Visions of Paradise

Saturday, March 11, 2006

Raise the Red Lantern

Su Tong is one of the acclaimed modern Chinese writers, and Zhang Yimou is perhaps the most acclaimed contemporary Chinese filmmaker. Together, but separately, they have produced two masterful versions of Raise the Red Lantern, a story of life among the wealthy in 1930s China.

Su Tong was only in his 20s when he published the novella Wives and Concubines (the story’s pre-movie title), a tale of first year college student Lotus whose father goes bankrupt and can no longer afford to pay her tuition. Soon after she returns home, her disgraced father slashes his wrists, killing himself in the bathroom. Lotus' stepmother gives the girl a choice: get a job or get married. Lotus, grieving but practical, chooses marriage. When asked if she prefers a rich marriage or a poor marriage, she quickly chooses a rich marriage.

Which is how Lotus became a concubine, the fourth wife of wealthy Chen Zuoxian, and smack in the middle of a family full of mutual distrust, constant scheming, and resultant resentment and hatred. What follows is a taut tale of survival, of Lotus' inability to adapt from college student to concubine, of her inability to fit into the family emotionally, of her relationship with Second Mistress Cloud and Third Mistress Coral, with First Son Feipu who is very fond of Lotus, with Swallow her devious personal servant, and with Old Master Chen himself. And then there is the mysterious well on the property behind the house where several concubines in previous generations drowned themselves after committing adultery.

Wives and Concubines is a bittersweet story whose ending seems foreshadowed until Su Tong fools the reader quite successfully. And he leaves you with many thoughts: did it have to be that way? Was this how life felt for so many Chinese concubines? For all Chinese women? Or just for the weak of heart who could not adjust emotionally to that way of life? Such a question cannot possibly be addressed in the abstract, so I was forced to consider how would I feel if roles were reversed and I were Lotus or Coral. Would I have been able to give up my freedom and my career for such a life? Or, perhaps more importantly, would I have even tried to adapt any more than Lotus seemed to try? Su Tong, writing from a vantage point 60 years removed in time, but perhaps not as far removed in place and culture, raises important questions that deserved to be considered very seriously, although it is unlikely such questions can ever be answered by a 21st century American.

And then along comes Zhang Yimou with one of the most incredible movies I have seen. In several ways the movie version of Raise the Red Lantern reminded me of the best works of Stanley Kubrick’s, such as 2001: A Space Odyssey and, perhaps even more so, A Clockwork Orange. The movie was a visual treat, its scenes generally sparsely done but with seemingly every object placed very deliberately for a definite purpose. Zhang uses color incredibly well, often creating an entire mood by his use of a single color. The red lanterns, which were his creation entirely and not in the book at all, were a masterful stroke. So was the gentle snowfall which accompanied the movie’s climactic scene.
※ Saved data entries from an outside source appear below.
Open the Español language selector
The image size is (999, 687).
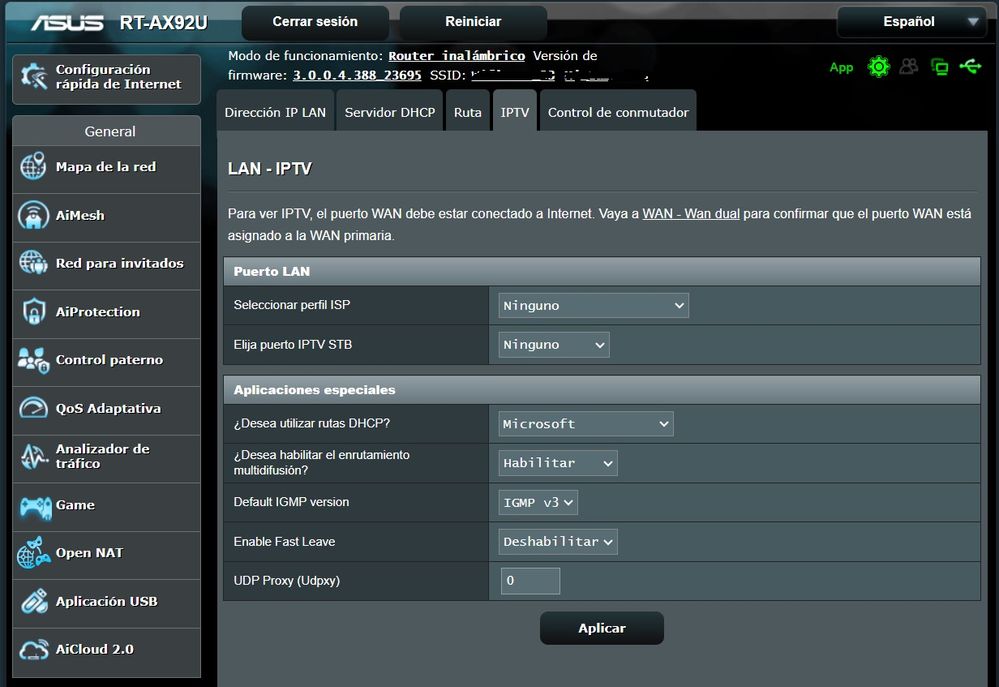tap(910, 20)
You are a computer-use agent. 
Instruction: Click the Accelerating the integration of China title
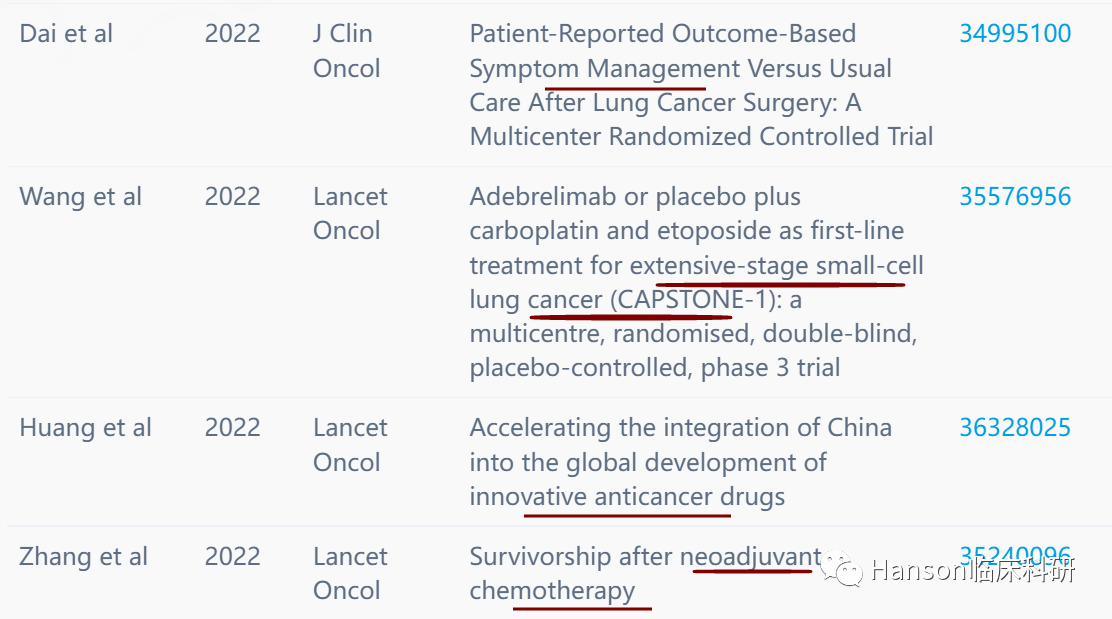pyautogui.click(x=681, y=462)
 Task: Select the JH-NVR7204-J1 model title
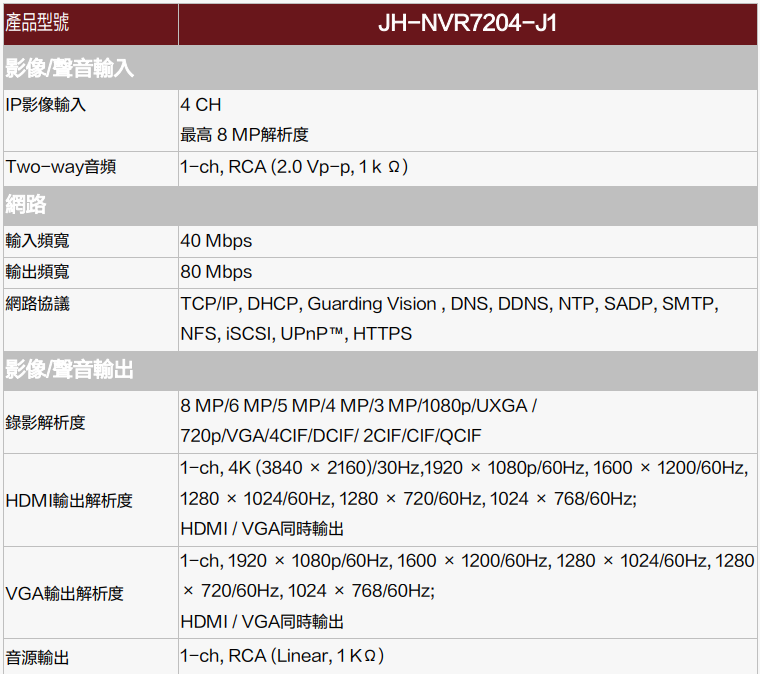pyautogui.click(x=467, y=23)
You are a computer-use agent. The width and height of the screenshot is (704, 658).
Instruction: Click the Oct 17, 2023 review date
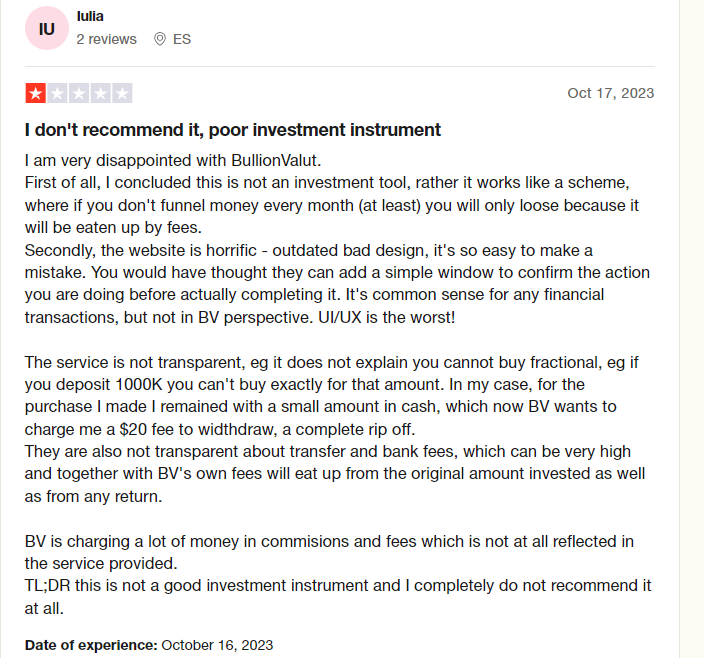(611, 93)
More than just visually, the pacing of Raise the Red Lantern felt just right. After Yimou created his moods visually, he successfully amplified them with a frozen moment here, a single line of speech there, silence another time. Like Kubrick, this was a very careful, slow-paced movie, one intended to be eaten slowly like a gourmet feast rather than like so many fast-food junk meals that parade as serious entertainment.

Every important aspect of the book was in the movie, and done well. And the climactic scene was absolutely stunning. Terrifying in one way, deeply emotional in another. Very seldom do I feel this way, but that scene alone made the movie superior to the book itself (a rarity, since I enjoyed the book very much)

I recommend this double experience to all my readers. Both the movie and the book are strongly character-oriented, although the plot is strong enough to entertain by itself. And you will not forget the ending of either for a long, long time.